* _Using the information_
1. In the Port Renfrew text, how many people lived in the town in the 1950s?
2. Please quote the stretch of the Port Renfrew text from "An independent economic" through "the forest sector.".

Think About it – Big Trees Are More Valuable Left Standing

An independent economic study found saving old-growth forests near Fairy Creek could add $40 million in net economic benefits over the next 100 years,

Port Renfrew shows the economic upside of keeping old-growth standing

While RCMP SWAT teams arrest youths and adults fighting to protect old-growth forests around Fairy Creek, Port Renfrew has quietly made a shift from a town that relied on cutting down big trees to one that sees more value in them standing.

In the 1950s, close to 1000 people lived in this coastal logging town. By the 1990s, that population had sunk to less than 300. Today according to some local sources, less than a dozen Port Renfrew residents still work in the forest sector.

According to a new independent economic study commissioned by the Ancient Forest Alliance, saving old-growth forests in Pacheedaht and Ditidaht First Nations’ territories near Port Renfrew could add $40 million in net economic benefits over the next 100 years,  Andrea Inness of the Ancient Forest Alliance, said in a story recently reported by the National Observer.

* _Record set_
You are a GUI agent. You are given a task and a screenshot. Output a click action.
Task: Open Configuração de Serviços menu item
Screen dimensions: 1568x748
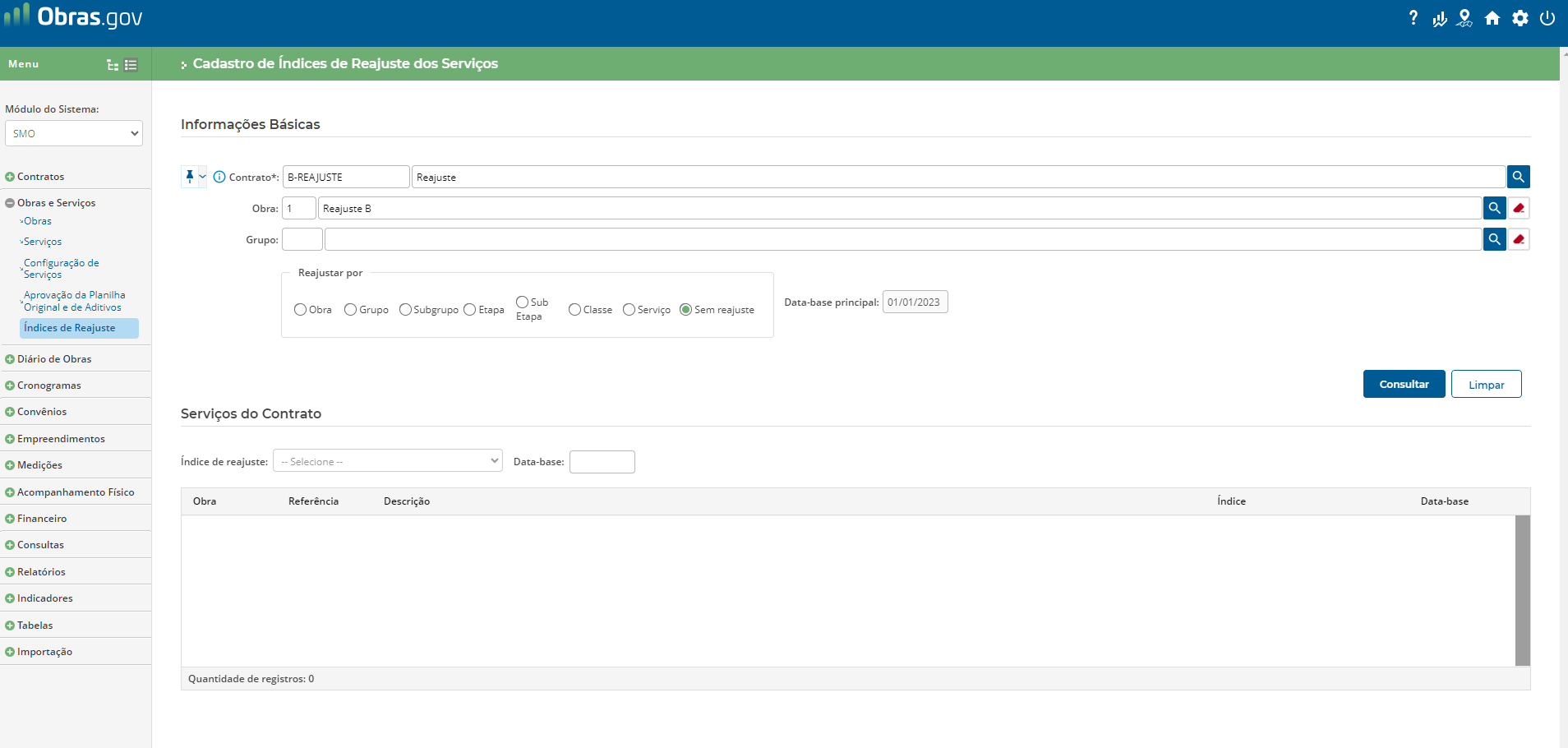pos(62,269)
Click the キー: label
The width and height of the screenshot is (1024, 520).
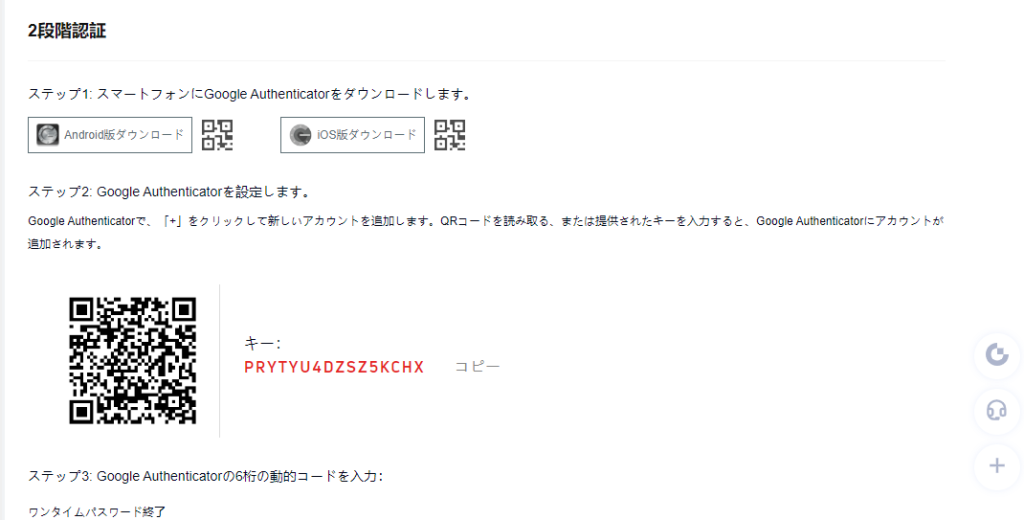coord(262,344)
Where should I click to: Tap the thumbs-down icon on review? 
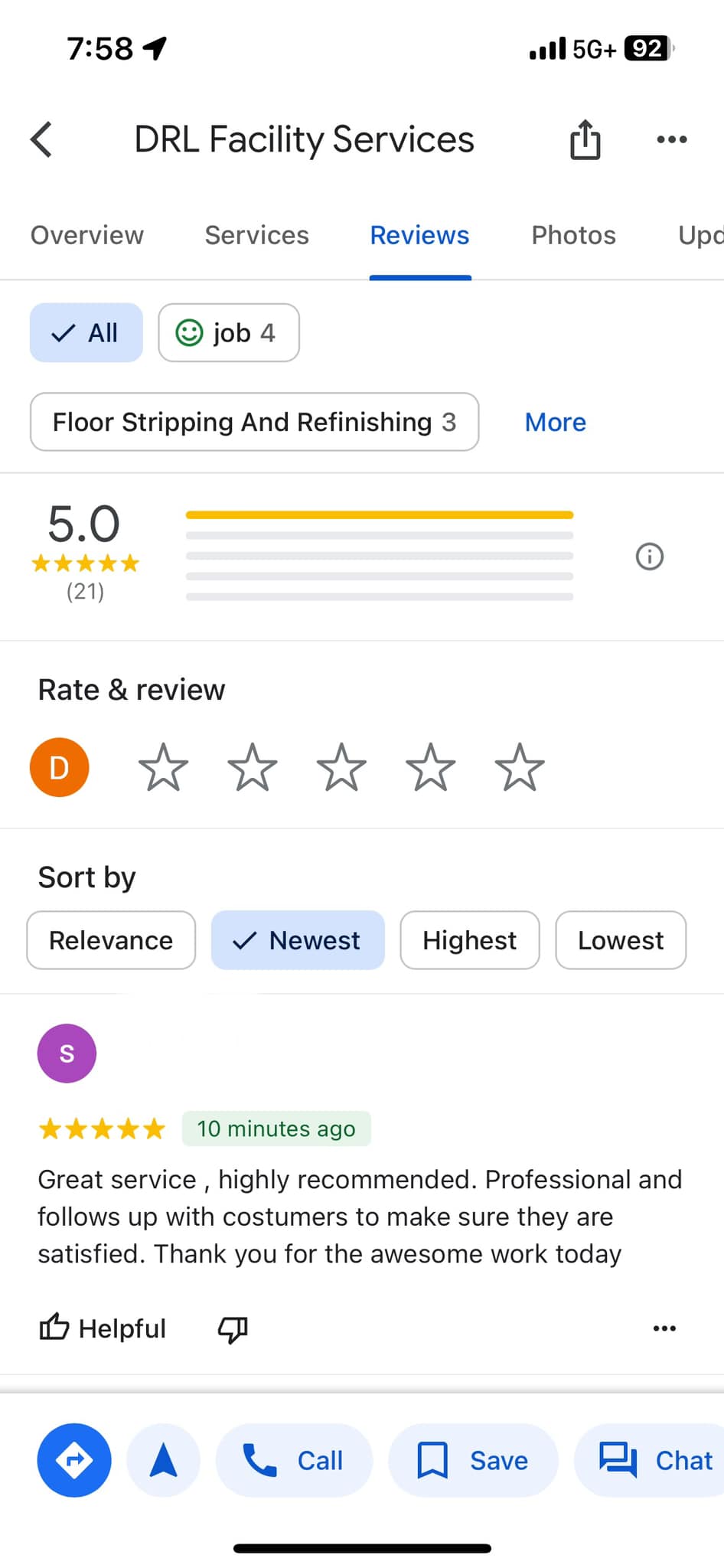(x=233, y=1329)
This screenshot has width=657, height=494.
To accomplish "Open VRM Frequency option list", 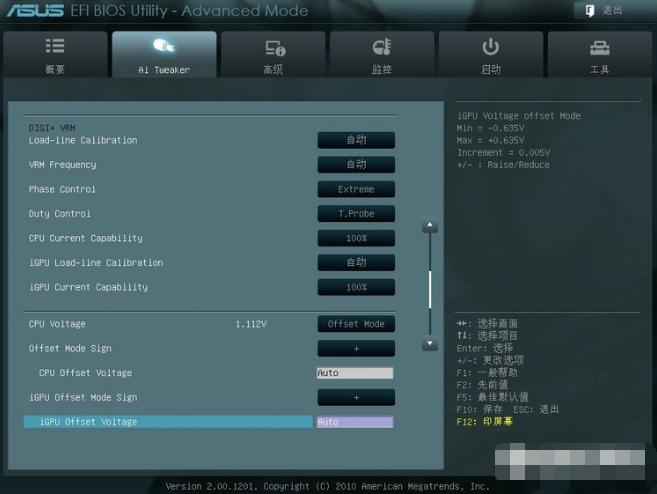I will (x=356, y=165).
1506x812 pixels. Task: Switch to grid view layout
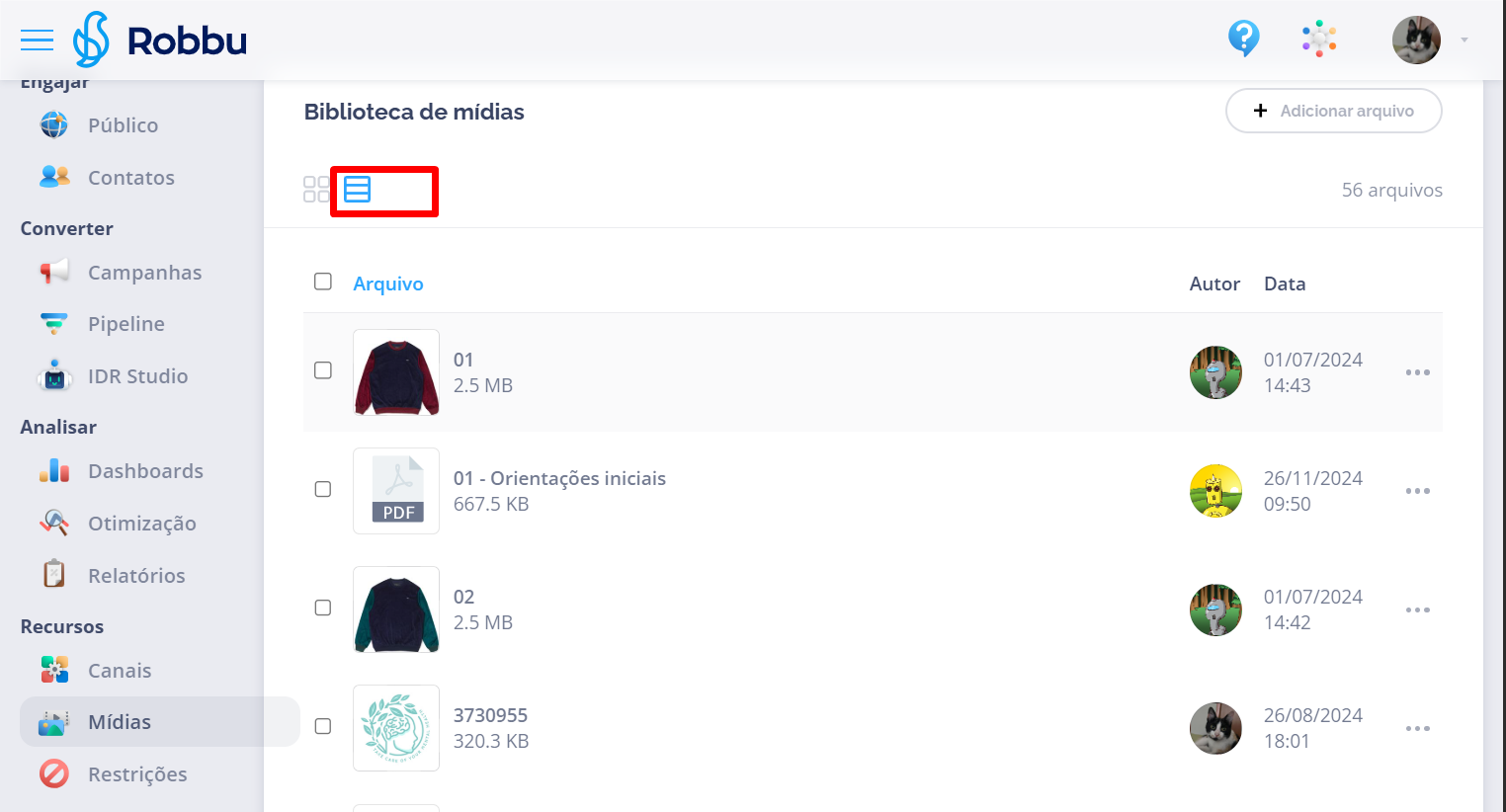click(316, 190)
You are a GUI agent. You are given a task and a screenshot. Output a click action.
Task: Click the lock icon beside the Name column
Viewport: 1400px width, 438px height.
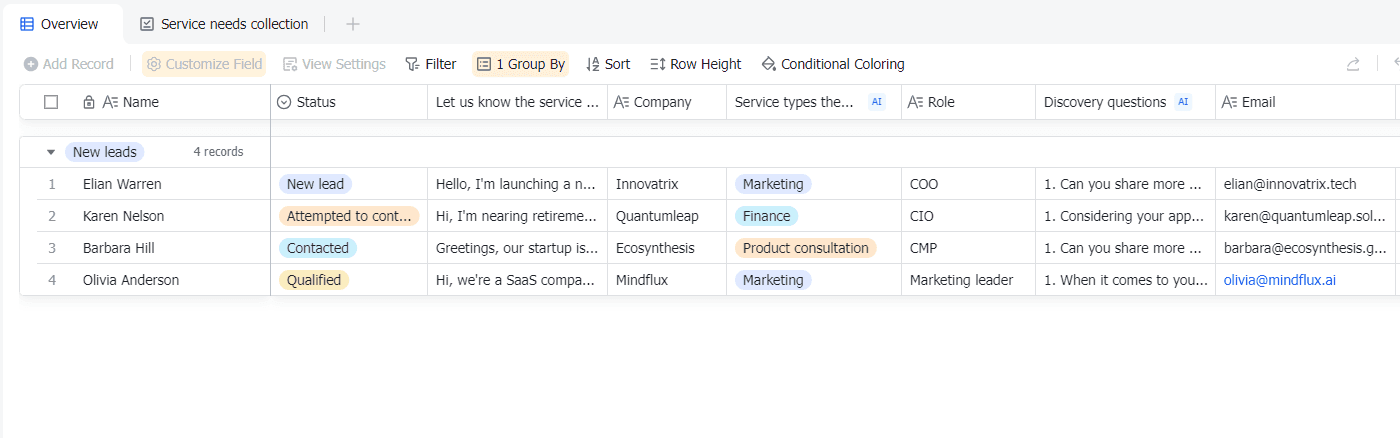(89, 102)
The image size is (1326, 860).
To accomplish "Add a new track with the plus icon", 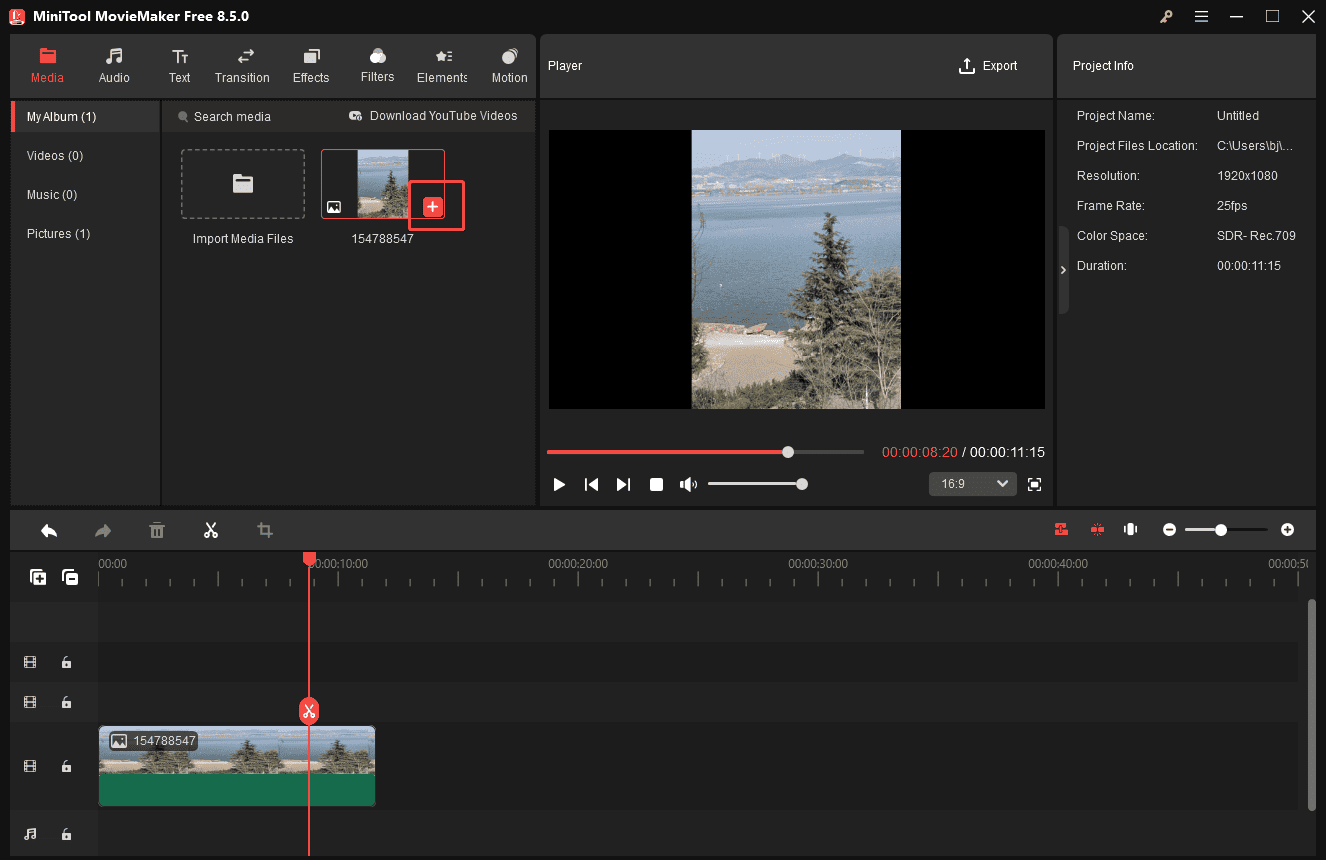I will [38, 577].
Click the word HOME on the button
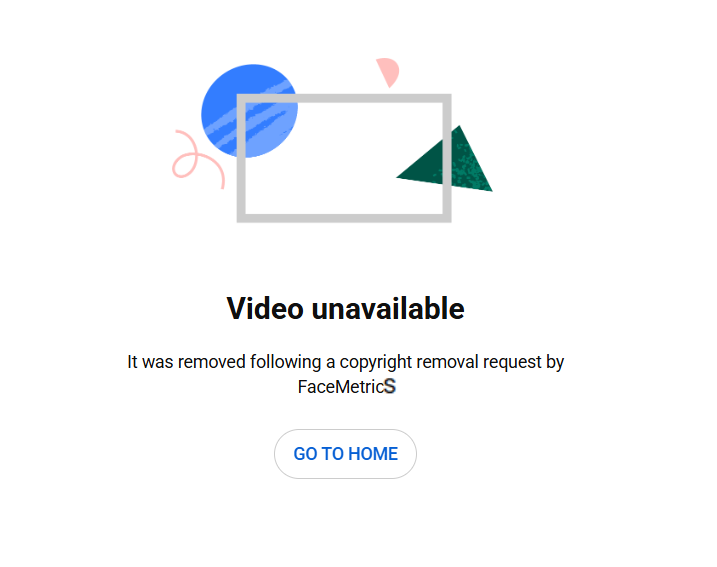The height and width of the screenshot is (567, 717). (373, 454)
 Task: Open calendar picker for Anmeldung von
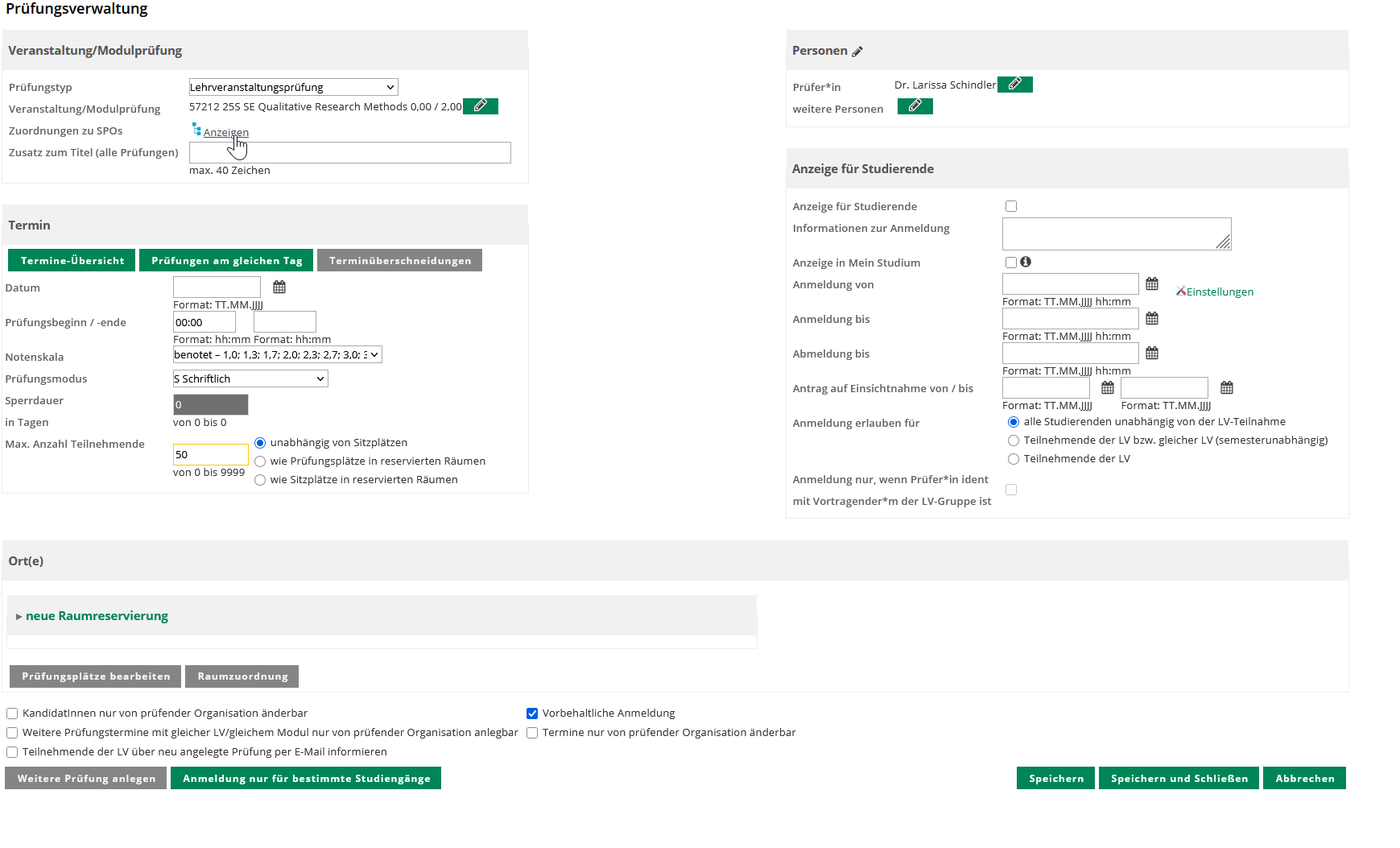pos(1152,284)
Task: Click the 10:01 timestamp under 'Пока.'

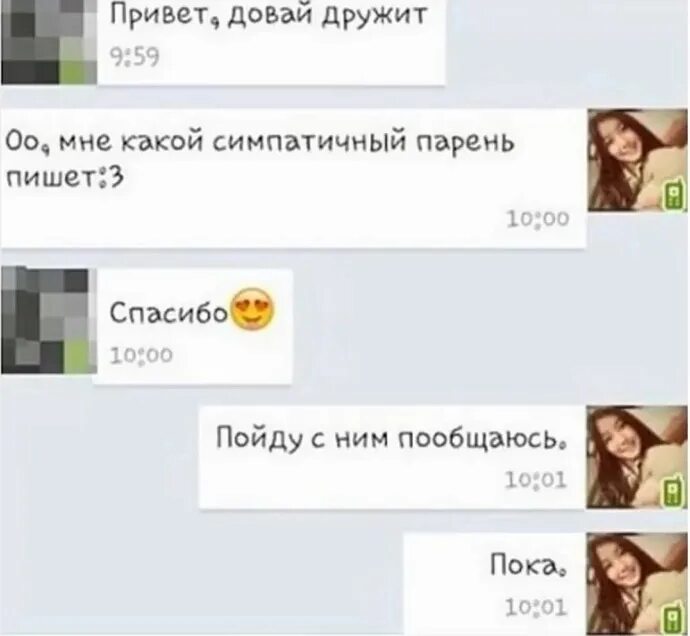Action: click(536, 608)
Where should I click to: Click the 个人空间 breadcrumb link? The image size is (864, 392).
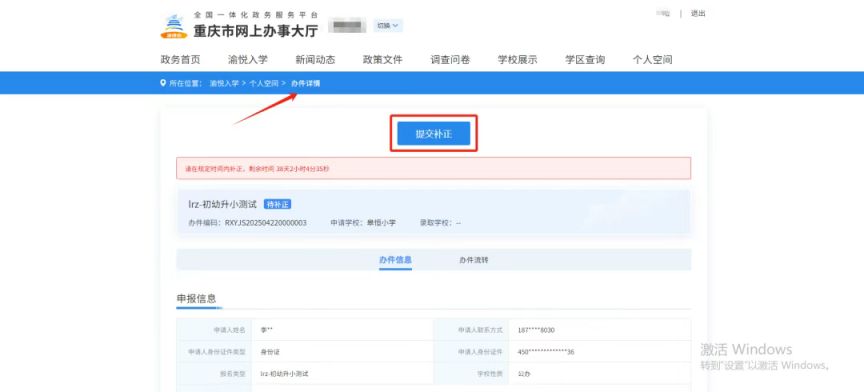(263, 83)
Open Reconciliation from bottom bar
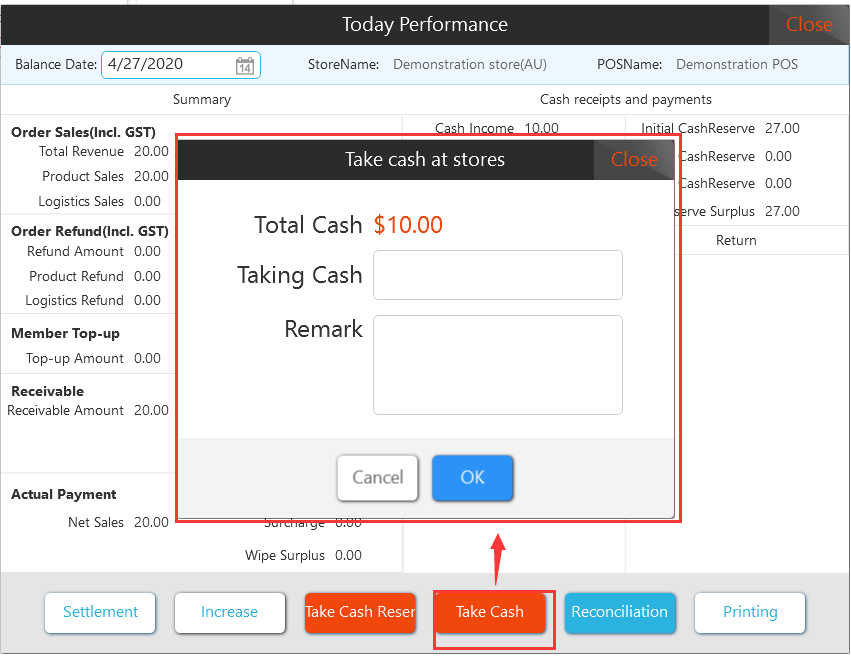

* _List of answers_
1. Close to 1000 people.

2.
An independent economic study found saving old-growth forests near Fairy Creek could add $40 million in net economic benefits over the next 100 years,

Port Renfrew shows the economic upside of keeping old-growth standing

While RCMP SWAT teams arrest youths and adults fighting to protect old-growth forests around Fairy Creek, Port Renfrew has quietly made a shift from a town that relied on cutting down big trees to one that sees more value in them standing.

In the 1950s, close to 1000 people lived in this coastal logging town. By the 1990s, that population had sunk to less than 300. Today according to some local sources, less than a dozen Port Renfrew residents still work in the forest sector.